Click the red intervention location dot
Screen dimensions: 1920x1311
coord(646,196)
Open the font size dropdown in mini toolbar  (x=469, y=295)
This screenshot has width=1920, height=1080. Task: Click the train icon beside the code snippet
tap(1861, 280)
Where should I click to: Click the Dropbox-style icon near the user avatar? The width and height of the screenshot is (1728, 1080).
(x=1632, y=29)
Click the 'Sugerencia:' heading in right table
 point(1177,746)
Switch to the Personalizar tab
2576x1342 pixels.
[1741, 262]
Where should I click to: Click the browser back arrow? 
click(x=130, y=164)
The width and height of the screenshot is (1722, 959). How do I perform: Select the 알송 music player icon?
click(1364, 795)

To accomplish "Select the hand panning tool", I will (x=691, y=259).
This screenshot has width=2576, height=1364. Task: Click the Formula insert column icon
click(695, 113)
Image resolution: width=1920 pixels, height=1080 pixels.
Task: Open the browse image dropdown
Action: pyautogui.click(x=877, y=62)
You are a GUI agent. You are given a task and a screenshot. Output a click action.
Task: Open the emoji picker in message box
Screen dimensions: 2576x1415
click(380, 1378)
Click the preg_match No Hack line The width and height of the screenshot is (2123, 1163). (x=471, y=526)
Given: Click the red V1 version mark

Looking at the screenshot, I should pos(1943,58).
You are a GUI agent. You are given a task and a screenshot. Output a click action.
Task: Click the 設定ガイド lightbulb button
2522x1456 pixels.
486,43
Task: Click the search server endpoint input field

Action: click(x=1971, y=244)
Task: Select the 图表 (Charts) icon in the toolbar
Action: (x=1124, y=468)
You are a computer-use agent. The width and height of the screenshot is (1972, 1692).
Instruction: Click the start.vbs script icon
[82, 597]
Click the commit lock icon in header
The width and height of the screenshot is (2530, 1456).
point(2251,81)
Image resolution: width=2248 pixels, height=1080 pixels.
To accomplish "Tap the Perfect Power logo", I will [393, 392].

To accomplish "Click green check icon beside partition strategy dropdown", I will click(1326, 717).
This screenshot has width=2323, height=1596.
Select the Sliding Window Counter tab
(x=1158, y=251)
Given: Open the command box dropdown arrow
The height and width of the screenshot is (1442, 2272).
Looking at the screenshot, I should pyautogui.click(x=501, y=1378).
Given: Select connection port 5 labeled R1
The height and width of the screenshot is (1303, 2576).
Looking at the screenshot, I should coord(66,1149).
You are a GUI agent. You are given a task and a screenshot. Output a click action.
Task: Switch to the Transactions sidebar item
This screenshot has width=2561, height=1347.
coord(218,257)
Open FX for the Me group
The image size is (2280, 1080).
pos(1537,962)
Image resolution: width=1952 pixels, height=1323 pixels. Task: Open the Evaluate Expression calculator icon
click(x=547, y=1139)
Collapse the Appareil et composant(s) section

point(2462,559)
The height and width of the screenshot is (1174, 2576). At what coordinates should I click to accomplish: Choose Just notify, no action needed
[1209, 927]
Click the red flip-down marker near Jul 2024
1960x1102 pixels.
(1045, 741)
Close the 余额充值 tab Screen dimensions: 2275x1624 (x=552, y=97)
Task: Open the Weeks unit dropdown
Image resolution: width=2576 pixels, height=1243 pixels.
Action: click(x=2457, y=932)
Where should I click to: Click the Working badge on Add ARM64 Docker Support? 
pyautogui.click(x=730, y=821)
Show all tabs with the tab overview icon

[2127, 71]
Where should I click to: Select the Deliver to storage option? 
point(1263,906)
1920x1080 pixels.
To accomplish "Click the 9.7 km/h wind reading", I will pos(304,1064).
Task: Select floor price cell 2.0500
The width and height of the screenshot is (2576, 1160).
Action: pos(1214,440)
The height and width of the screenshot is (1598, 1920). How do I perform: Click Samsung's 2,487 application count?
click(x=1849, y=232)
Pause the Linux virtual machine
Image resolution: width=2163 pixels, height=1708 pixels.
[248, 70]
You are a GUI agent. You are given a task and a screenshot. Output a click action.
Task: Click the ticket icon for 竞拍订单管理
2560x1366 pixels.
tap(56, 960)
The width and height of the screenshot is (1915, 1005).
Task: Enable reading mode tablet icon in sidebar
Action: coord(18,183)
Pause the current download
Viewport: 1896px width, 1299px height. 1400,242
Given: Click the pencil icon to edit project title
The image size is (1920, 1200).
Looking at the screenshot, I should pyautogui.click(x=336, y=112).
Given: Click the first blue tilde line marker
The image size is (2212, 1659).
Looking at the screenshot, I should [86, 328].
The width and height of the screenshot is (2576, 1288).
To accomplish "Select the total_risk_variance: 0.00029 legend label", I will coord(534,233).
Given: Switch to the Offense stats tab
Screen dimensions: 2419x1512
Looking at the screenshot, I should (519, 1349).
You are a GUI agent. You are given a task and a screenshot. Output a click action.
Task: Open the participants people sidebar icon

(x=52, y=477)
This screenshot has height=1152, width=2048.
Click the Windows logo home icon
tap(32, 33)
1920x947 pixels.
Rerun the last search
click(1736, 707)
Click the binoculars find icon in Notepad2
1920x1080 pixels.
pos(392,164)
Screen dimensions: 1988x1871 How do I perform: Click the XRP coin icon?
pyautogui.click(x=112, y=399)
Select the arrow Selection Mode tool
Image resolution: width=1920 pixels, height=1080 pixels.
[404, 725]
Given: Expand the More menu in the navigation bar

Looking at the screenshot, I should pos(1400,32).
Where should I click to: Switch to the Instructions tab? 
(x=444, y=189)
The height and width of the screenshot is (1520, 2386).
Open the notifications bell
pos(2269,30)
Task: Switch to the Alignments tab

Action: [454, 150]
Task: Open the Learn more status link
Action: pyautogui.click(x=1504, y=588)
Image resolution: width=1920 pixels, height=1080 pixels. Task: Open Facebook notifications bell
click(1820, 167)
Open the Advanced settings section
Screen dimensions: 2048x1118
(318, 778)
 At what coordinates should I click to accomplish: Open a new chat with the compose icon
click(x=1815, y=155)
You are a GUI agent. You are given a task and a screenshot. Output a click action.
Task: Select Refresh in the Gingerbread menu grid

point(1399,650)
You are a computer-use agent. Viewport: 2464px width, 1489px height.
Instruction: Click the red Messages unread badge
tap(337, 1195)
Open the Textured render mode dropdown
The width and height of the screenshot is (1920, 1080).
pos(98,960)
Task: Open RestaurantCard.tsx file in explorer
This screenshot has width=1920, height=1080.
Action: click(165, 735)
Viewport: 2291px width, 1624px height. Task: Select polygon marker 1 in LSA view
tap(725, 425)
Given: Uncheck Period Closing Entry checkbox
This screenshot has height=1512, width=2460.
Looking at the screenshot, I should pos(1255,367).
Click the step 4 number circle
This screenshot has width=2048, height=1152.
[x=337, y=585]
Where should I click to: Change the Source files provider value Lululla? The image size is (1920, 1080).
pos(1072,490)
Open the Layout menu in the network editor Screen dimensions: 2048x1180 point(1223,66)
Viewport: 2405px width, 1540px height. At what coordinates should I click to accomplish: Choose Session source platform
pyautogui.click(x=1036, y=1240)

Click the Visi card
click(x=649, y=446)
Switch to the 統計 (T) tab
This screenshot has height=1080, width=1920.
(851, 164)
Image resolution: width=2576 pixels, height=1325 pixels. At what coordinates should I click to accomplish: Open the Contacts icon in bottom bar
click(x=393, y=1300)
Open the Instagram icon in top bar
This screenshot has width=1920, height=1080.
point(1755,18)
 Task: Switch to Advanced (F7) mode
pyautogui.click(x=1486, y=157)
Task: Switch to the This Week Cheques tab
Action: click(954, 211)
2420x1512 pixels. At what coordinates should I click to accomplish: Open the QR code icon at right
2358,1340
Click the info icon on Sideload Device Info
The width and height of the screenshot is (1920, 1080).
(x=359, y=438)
—————
→ **Exercise brief**
Counting only lines that hold "computer", report how many there are in the records above, as a bare number.

→ **Written solution**
2